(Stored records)
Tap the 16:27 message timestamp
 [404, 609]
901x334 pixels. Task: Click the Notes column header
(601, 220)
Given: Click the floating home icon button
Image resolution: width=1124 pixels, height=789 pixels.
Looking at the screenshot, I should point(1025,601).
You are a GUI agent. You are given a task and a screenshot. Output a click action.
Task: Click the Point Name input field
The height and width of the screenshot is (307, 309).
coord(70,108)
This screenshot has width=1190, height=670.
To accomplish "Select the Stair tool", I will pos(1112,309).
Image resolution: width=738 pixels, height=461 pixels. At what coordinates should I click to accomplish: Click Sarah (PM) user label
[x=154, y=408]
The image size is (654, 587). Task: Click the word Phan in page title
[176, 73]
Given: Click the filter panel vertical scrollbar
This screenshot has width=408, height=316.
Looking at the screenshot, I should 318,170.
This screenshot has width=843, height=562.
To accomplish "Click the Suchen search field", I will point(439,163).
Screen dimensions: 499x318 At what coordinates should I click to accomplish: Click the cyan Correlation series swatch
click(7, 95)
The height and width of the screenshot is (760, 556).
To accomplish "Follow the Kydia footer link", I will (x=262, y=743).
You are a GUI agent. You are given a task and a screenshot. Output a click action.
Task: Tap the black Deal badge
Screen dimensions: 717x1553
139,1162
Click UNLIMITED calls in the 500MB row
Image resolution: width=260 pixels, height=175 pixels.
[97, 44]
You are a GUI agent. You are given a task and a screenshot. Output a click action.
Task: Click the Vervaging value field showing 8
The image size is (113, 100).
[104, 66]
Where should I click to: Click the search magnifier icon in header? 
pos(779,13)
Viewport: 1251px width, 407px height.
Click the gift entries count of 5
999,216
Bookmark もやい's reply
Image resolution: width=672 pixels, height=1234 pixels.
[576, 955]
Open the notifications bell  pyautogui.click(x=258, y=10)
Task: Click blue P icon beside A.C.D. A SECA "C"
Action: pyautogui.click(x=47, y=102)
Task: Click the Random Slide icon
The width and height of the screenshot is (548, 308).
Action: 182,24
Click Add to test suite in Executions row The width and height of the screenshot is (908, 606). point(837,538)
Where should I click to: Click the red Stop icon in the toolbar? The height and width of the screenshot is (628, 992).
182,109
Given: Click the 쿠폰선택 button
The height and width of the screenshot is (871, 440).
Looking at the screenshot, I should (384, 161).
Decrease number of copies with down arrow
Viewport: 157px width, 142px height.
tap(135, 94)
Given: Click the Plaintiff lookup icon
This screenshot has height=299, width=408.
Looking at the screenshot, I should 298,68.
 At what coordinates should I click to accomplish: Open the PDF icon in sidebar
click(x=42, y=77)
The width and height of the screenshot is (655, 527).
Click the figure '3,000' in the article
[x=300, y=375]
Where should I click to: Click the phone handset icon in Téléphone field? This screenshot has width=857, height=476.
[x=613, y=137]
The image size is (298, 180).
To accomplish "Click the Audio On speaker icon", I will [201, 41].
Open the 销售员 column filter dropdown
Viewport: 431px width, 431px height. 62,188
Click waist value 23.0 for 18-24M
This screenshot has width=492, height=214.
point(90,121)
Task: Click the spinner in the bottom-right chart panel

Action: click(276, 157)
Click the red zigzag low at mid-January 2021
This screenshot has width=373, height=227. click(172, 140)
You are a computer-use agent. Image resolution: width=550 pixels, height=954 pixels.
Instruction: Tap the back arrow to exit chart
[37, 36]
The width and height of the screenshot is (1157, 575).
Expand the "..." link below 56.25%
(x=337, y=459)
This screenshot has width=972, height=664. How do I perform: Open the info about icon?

*REQUIRED WORK*.
Retype every line of the data, keeping each one exactly as it is.

*RESPONSE BELOW*.
Tap the 16:27 message timestamp
 [404, 609]
901x334 pixels. Task: Click the Notes column header
(601, 220)
Given: Click the floating home icon button
Image resolution: width=1124 pixels, height=789 pixels.
Looking at the screenshot, I should point(1025,601).
You are a GUI agent. You are given a task and a screenshot. Output a click action.
Task: Click the Point Name input field
The height and width of the screenshot is (307, 309).
coord(70,108)
This screenshot has width=1190, height=670.
To accomplish "Select the Stair tool", I will pos(1112,309).
Image resolution: width=738 pixels, height=461 pixels. At what coordinates should I click to accomplish: Click Sarah (PM) user label
[x=154, y=408]
The image size is (654, 587). Task: Click the word Phan in page title
[176, 73]
Given: Click the filter panel vertical scrollbar
This screenshot has width=408, height=316.
Looking at the screenshot, I should 318,170.
This screenshot has width=843, height=562.
To accomplish "Click the Suchen search field", I will point(439,163).
Screen dimensions: 499x318 At what coordinates should I click to accomplish: Click the cyan Correlation series swatch
click(7, 95)
The height and width of the screenshot is (760, 556).
To accomplish "Follow the Kydia footer link", I will (x=262, y=743).
You are a GUI agent. You are given a task and a screenshot. Output a click action.
Task: Tap the black Deal badge
Screen dimensions: 717x1553
139,1162
Click UNLIMITED calls in the 500MB row
Image resolution: width=260 pixels, height=175 pixels.
[97, 44]
You are a GUI agent. You are given a task and a screenshot. Output a click action.
Task: Click the Vervaging value field showing 8
The image size is (113, 100).
[104, 66]
Where should I click to: Click the search magnifier icon in header? 
pos(779,13)
Viewport: 1251px width, 407px height.
Click the gift entries count of 5
999,216
Bookmark もやい's reply
Image resolution: width=672 pixels, height=1234 pixels.
[576, 955]
Open the notifications bell  pyautogui.click(x=258, y=10)
Task: Click blue P icon beside A.C.D. A SECA "C"
Action: pyautogui.click(x=47, y=102)
Task: Click the Random Slide icon
The width and height of the screenshot is (548, 308).
Action: 182,24
Click Add to test suite in Executions row The width and height of the screenshot is (908, 606). point(837,538)
Where should I click to: Click the red Stop icon in the toolbar? The height and width of the screenshot is (628, 992).
182,109
Given: Click the 쿠폰선택 button
The height and width of the screenshot is (871, 440).
Looking at the screenshot, I should (384, 161).
Decrease number of copies with down arrow
Viewport: 157px width, 142px height.
tap(135, 94)
Given: Click the Plaintiff lookup icon
This screenshot has height=299, width=408.
Looking at the screenshot, I should 298,68.
 At what coordinates should I click to accomplish: Open the PDF icon in sidebar
click(x=42, y=77)
The width and height of the screenshot is (655, 527).
Click the figure '3,000' in the article
[x=300, y=375]
Where should I click to: Click the phone handset icon in Téléphone field? This screenshot has width=857, height=476.
[x=613, y=137]
The image size is (298, 180).
To accomplish "Click the Audio On speaker icon", I will [201, 41].
Open the 销售员 column filter dropdown
Viewport: 431px width, 431px height. 62,188
Click waist value 23.0 for 18-24M
This screenshot has width=492, height=214.
point(90,121)
Task: Click the spinner in the bottom-right chart panel

Action: click(276, 157)
Click the red zigzag low at mid-January 2021
This screenshot has width=373, height=227. click(172, 140)
You are a computer-use agent. Image resolution: width=550 pixels, height=954 pixels.
Instruction: Tap the back arrow to exit chart
[37, 36]
The width and height of the screenshot is (1157, 575).
Expand the "..." link below 56.25%
(x=337, y=459)
This screenshot has width=972, height=664. How do I perform: Open the info about icon?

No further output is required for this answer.